• _Aim of the task_
Report every line of the entries that contains the word "bottom".

• _Source data_
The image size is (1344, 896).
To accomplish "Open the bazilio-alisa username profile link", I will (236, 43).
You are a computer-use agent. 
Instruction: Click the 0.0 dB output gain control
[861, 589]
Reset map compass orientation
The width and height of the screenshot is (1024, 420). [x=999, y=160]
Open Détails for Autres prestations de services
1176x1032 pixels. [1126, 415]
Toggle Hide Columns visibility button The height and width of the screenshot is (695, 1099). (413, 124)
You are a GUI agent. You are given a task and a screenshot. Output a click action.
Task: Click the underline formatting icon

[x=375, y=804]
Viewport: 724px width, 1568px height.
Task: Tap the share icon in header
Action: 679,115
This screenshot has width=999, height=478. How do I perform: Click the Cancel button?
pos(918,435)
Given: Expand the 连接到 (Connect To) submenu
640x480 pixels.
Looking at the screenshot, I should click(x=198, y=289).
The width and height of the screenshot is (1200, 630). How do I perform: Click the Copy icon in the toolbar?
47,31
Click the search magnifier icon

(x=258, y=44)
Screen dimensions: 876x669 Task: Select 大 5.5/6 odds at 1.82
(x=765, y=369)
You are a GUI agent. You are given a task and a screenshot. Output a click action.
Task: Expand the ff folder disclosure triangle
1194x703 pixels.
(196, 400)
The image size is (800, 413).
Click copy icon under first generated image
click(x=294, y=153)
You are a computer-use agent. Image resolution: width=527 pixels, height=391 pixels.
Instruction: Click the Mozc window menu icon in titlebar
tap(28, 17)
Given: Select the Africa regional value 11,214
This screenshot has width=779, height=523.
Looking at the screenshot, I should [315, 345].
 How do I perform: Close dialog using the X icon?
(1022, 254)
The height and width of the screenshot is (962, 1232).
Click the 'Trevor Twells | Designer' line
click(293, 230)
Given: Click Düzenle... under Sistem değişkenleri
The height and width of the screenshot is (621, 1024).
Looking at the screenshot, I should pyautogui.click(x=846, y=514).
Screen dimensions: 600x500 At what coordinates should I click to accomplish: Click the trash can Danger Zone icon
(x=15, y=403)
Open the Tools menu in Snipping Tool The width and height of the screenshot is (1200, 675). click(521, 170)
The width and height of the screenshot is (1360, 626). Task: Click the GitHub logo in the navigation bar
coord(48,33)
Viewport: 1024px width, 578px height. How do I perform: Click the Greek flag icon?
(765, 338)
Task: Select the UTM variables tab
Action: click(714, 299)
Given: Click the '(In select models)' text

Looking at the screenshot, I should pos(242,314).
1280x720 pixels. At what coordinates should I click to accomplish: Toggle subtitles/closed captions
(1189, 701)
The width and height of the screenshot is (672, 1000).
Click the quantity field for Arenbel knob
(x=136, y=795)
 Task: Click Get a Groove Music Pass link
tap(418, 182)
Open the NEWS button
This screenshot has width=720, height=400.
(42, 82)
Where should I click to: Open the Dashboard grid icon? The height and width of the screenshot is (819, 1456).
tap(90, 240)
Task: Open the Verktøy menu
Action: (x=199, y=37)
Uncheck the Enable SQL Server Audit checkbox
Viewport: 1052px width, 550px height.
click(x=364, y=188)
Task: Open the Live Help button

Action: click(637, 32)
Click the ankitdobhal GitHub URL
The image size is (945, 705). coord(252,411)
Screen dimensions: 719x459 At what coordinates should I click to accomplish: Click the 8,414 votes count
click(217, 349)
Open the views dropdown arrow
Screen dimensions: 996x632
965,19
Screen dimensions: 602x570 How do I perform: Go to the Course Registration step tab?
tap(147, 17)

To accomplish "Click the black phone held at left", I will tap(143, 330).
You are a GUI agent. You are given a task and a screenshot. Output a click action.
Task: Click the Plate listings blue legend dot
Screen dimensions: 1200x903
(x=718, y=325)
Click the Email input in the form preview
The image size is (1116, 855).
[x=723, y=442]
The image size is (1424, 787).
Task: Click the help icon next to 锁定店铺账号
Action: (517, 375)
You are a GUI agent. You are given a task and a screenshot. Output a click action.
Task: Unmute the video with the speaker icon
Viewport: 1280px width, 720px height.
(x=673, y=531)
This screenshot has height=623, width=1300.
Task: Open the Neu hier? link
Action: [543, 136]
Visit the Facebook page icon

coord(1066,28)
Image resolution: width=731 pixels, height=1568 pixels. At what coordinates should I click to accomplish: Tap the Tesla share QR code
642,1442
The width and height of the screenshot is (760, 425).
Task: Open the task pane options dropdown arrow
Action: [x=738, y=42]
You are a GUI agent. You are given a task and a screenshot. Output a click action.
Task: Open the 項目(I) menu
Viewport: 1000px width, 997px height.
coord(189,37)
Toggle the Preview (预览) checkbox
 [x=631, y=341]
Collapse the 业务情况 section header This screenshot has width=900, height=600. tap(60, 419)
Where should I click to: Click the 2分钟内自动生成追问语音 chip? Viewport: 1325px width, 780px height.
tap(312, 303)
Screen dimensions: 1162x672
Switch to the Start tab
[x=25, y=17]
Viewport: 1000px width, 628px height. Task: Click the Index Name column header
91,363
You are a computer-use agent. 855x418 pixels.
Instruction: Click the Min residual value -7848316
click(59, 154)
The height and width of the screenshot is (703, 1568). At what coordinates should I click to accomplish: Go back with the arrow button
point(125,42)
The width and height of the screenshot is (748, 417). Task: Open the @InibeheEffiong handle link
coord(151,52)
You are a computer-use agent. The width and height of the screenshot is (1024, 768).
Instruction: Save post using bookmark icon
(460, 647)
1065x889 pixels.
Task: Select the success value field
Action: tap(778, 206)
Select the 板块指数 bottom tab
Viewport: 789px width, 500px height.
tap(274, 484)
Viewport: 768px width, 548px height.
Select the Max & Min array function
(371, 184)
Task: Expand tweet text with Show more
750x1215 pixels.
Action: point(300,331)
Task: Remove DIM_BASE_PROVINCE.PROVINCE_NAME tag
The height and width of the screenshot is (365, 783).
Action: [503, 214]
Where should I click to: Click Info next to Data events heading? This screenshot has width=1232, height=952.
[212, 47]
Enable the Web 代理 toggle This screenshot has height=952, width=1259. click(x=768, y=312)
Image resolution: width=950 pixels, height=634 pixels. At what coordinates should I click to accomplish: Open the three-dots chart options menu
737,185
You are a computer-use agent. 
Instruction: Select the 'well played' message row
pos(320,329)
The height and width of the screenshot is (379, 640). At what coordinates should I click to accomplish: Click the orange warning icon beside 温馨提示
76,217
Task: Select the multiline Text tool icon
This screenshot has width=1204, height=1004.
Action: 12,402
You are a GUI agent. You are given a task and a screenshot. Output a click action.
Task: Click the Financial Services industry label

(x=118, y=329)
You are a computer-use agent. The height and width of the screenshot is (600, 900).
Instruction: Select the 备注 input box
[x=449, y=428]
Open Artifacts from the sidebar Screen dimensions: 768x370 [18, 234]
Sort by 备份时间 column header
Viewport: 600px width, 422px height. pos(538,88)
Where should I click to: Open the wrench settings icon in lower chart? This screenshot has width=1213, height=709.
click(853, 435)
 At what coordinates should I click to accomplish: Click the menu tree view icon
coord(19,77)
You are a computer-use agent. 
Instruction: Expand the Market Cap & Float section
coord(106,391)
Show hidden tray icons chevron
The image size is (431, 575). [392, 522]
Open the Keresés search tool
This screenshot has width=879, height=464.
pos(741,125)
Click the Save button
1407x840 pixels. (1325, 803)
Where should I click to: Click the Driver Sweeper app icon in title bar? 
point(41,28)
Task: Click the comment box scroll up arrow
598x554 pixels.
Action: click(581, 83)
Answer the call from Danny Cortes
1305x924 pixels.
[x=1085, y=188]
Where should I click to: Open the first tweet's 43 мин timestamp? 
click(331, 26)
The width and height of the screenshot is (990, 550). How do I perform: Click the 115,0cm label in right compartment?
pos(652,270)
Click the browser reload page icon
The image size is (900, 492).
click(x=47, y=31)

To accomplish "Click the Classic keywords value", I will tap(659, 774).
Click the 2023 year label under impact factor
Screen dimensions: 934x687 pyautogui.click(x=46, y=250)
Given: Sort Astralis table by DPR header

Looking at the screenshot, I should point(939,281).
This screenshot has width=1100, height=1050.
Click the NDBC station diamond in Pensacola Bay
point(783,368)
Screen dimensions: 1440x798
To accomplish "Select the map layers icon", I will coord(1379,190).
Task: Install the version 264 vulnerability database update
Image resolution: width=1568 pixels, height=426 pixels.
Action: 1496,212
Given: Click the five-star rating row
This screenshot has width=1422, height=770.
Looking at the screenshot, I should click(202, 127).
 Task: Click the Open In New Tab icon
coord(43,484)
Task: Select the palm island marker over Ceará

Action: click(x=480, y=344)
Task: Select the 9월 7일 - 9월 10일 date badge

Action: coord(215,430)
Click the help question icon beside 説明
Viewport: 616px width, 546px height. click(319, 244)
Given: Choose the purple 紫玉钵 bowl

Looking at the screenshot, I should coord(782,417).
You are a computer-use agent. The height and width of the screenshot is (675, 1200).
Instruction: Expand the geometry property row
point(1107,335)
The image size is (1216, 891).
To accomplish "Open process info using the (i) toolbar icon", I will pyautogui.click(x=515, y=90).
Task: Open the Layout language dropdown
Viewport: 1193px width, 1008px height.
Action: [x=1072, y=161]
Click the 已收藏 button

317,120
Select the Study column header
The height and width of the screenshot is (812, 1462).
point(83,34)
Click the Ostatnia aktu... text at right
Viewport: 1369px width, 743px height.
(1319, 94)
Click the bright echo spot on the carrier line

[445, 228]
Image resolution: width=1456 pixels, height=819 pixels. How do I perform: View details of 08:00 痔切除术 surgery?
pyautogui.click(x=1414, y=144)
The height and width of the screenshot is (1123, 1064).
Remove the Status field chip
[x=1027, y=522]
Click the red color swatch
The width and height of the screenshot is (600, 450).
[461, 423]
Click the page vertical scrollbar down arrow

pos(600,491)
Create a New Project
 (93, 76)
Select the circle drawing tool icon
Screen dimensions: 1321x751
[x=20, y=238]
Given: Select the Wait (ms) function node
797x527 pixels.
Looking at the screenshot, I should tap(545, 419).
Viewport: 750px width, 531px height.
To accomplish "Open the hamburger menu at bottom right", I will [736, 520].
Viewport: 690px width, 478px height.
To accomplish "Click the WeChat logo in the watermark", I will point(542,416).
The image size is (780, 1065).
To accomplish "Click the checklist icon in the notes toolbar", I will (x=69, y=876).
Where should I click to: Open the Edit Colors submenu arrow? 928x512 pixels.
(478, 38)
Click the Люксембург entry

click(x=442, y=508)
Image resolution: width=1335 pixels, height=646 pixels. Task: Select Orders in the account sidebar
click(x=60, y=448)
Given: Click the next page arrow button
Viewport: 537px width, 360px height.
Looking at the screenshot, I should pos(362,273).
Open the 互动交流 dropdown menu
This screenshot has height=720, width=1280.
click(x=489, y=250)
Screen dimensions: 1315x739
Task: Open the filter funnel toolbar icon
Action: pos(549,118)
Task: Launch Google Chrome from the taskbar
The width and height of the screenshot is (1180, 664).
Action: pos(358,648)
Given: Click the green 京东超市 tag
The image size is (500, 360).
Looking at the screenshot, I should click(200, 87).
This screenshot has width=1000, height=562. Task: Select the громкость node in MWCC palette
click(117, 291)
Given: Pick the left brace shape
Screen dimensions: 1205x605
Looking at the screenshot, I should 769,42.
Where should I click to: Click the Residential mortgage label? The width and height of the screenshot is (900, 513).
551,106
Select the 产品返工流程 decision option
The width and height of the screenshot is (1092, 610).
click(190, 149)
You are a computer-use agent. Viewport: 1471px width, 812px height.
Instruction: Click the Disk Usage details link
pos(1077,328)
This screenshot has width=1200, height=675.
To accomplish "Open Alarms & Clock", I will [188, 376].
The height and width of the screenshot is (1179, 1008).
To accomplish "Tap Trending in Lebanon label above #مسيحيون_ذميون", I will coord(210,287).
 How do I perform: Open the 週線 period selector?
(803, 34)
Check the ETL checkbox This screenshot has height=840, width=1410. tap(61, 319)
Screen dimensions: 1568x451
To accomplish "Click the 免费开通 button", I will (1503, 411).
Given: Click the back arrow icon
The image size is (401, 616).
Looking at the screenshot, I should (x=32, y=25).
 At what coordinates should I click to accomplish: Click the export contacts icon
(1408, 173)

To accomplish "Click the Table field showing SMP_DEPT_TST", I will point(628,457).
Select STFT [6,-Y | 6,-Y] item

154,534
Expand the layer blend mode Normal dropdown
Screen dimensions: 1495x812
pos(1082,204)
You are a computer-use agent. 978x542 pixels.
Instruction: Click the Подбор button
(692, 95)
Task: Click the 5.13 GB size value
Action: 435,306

• _Written solution_
Select the 板块指数 bottom tab
To accomplish "Open the hamburger menu at bottom right", I will [736, 520].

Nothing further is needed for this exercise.